[Records from a collection]
§

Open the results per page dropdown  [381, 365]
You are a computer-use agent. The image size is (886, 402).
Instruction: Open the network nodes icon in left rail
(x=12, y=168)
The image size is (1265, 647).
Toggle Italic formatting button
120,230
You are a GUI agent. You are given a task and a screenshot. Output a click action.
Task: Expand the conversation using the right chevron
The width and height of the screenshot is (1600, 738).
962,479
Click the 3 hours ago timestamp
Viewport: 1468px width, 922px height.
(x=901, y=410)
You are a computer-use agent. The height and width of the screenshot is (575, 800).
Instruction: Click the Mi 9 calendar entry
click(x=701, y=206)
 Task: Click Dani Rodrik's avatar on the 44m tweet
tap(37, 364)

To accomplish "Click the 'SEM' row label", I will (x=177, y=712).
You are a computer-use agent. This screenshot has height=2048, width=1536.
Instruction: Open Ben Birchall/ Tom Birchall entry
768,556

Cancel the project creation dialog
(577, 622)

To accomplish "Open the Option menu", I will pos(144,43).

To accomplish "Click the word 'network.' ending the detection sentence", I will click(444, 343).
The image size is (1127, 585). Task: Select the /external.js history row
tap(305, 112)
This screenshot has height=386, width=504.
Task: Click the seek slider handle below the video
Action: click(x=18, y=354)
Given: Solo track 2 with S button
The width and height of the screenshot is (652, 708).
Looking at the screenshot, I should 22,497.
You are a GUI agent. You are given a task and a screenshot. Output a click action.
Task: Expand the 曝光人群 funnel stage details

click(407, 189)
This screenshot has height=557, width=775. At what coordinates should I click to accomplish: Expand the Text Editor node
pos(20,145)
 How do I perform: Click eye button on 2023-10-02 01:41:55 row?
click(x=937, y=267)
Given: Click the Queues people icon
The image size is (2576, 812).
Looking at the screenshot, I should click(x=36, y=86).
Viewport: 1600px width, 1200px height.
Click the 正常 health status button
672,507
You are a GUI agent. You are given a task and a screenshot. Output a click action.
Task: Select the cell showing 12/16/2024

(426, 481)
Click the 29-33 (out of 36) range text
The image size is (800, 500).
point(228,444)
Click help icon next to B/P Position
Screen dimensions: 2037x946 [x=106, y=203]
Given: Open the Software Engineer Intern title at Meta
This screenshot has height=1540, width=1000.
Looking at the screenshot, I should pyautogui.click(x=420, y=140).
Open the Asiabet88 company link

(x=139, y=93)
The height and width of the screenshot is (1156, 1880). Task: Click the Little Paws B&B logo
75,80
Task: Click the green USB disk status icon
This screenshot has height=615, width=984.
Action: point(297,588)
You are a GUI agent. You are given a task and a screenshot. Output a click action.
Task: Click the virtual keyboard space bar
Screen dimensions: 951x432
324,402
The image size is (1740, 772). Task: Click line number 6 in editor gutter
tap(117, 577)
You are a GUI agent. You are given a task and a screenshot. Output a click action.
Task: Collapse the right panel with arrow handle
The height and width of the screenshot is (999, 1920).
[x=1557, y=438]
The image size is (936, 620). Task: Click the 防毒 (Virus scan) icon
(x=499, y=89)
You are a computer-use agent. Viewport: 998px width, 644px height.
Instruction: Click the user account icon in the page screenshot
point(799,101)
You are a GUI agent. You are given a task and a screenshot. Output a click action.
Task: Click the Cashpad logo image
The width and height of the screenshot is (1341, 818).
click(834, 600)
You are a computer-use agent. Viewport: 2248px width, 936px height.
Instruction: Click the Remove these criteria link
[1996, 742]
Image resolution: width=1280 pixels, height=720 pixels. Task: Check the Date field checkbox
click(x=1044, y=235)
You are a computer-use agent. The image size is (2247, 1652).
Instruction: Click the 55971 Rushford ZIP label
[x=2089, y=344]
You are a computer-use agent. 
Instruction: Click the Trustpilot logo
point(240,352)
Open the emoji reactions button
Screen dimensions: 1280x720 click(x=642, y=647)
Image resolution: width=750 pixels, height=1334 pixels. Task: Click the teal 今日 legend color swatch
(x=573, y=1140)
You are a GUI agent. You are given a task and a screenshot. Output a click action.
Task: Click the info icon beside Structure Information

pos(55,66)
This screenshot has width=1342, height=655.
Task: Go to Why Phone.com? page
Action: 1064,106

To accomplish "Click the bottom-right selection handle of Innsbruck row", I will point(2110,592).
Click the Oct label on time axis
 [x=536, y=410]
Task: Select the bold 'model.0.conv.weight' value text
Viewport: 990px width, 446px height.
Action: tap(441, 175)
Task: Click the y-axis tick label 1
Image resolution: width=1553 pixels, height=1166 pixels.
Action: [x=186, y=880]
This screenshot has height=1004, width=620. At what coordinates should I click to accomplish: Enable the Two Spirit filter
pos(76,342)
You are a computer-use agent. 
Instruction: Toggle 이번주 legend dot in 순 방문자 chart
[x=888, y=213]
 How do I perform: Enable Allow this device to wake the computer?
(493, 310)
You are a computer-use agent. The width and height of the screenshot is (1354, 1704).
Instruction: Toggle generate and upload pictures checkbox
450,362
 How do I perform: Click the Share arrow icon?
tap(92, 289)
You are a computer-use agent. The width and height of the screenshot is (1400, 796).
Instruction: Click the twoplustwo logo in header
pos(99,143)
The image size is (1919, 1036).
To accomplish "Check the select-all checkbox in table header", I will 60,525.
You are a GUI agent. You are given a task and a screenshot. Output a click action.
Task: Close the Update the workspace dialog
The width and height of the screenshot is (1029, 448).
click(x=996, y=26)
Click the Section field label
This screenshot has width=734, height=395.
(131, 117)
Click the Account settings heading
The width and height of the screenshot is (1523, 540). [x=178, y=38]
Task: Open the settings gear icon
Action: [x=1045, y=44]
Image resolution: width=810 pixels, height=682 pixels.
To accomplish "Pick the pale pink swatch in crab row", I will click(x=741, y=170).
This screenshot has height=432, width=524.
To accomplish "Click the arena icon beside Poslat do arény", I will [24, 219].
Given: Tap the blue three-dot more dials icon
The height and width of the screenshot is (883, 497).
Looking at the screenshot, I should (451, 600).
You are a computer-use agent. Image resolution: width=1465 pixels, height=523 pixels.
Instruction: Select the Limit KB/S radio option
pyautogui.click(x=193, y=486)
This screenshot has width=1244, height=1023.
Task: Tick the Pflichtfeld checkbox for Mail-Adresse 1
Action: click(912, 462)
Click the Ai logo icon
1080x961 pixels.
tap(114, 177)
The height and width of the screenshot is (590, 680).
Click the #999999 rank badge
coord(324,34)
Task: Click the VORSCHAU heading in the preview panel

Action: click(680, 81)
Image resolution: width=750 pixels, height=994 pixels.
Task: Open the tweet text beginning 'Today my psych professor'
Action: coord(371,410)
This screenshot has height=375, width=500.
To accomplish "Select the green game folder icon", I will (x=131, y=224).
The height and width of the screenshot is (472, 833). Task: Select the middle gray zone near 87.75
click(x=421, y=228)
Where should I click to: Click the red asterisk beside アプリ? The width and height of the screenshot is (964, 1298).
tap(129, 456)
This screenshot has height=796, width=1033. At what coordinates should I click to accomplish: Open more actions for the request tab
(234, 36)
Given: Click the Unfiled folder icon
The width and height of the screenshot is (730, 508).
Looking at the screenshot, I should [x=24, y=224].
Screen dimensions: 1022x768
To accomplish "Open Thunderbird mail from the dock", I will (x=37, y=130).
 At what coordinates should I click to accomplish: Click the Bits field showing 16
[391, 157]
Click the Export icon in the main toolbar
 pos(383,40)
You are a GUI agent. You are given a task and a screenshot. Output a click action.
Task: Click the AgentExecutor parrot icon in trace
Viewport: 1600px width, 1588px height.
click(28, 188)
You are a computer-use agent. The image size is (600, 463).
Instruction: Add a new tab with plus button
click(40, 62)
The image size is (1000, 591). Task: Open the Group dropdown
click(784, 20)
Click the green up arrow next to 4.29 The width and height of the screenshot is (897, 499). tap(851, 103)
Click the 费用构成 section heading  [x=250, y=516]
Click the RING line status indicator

§

:: TASK INSTRUCTIONS ::
Beginning at the line that holds "Instruction: Add a new tab with plus button", write out word for word each line through the end of the records.

:: SOLVED PROBLEM ::
Instruction: Add a new tab with plus button
click(40, 62)
The image size is (1000, 591). Task: Open the Group dropdown
click(784, 20)
Click the green up arrow next to 4.29 The width and height of the screenshot is (897, 499). tap(851, 103)
Click the 费用构成 section heading  [x=250, y=516]
Click the RING line status indicator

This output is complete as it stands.